Copy out the entries below exactly as they stand, but only from the line containing "Given: Click the" through the line containing "This screenshot has width=205, height=149.".

Records to process
┄┄┄┄┄┄┄┄┄┄

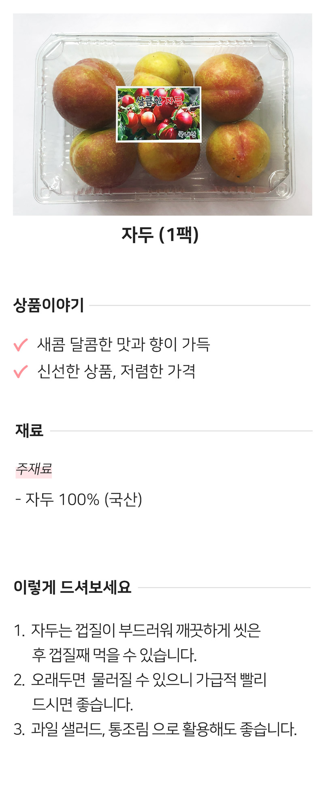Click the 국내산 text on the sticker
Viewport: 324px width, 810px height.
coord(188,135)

┄┄┄┄┄┄┄┄┄┄

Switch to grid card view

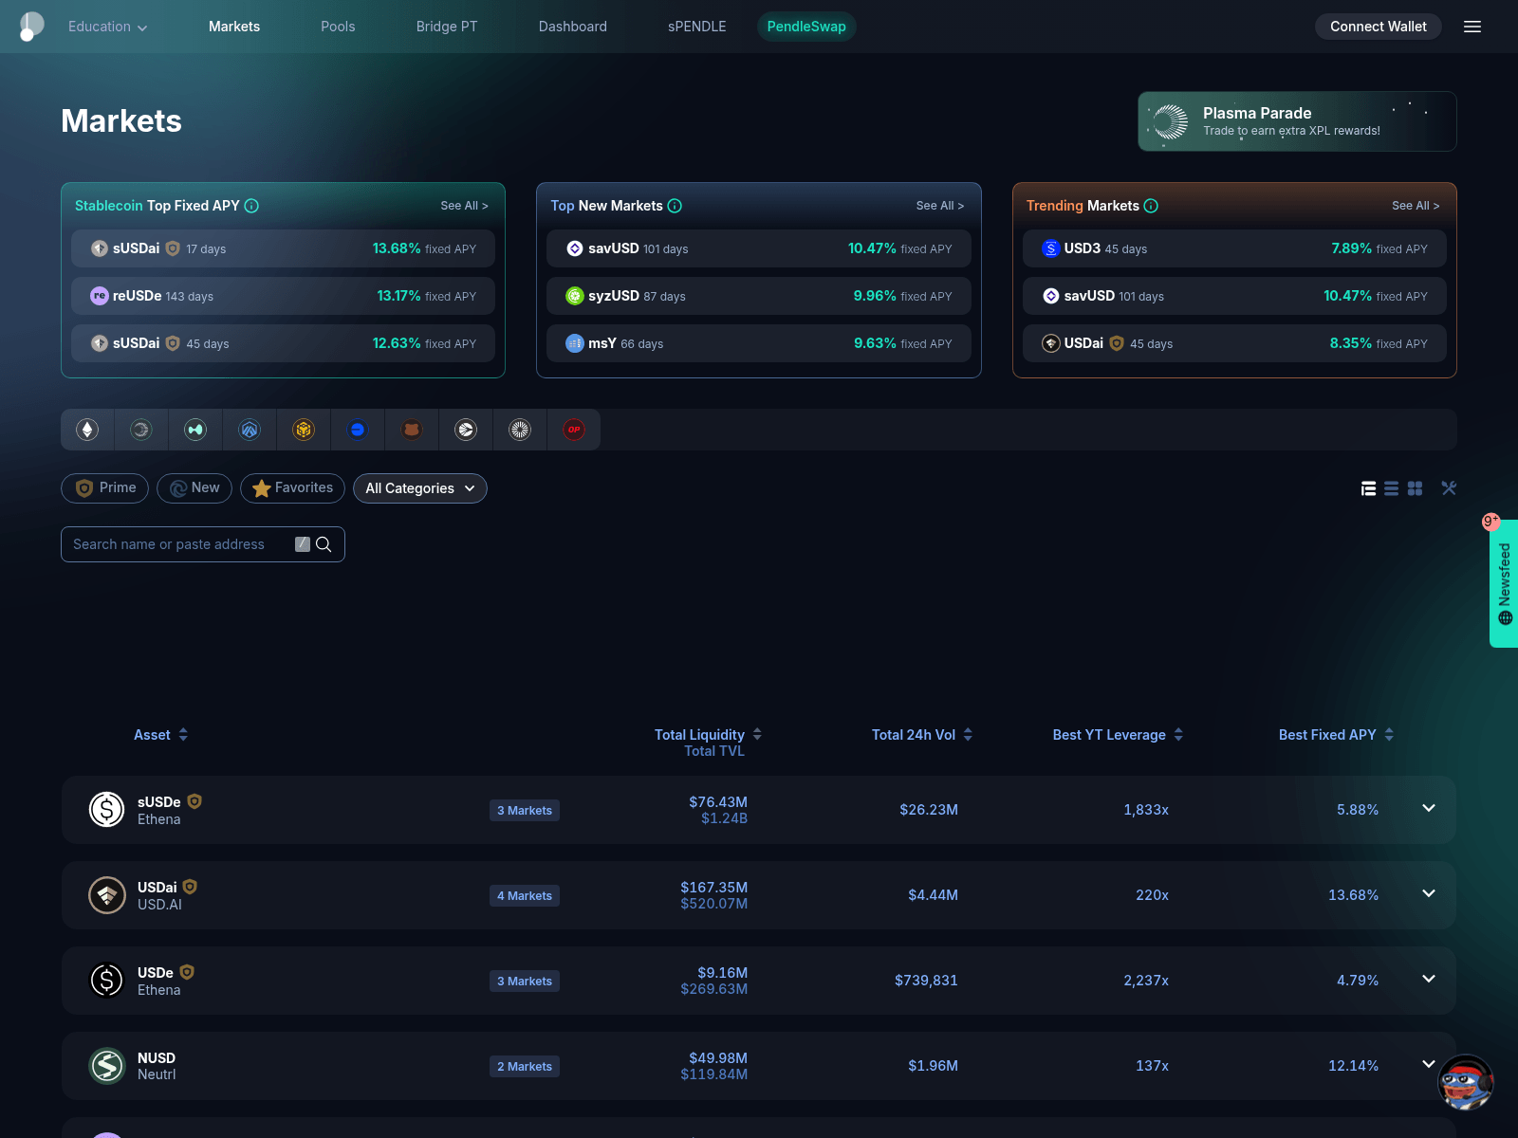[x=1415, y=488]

┄┄┄┄┄┄┄┄┄┄

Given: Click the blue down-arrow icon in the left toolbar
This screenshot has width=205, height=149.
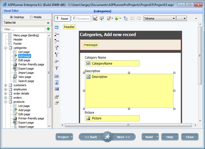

┄┄┄┄┄┄┄┄┄┄

Solution
Given: Click the blue down-arrow icon in the left toolbar
This screenshot has width=205, height=149.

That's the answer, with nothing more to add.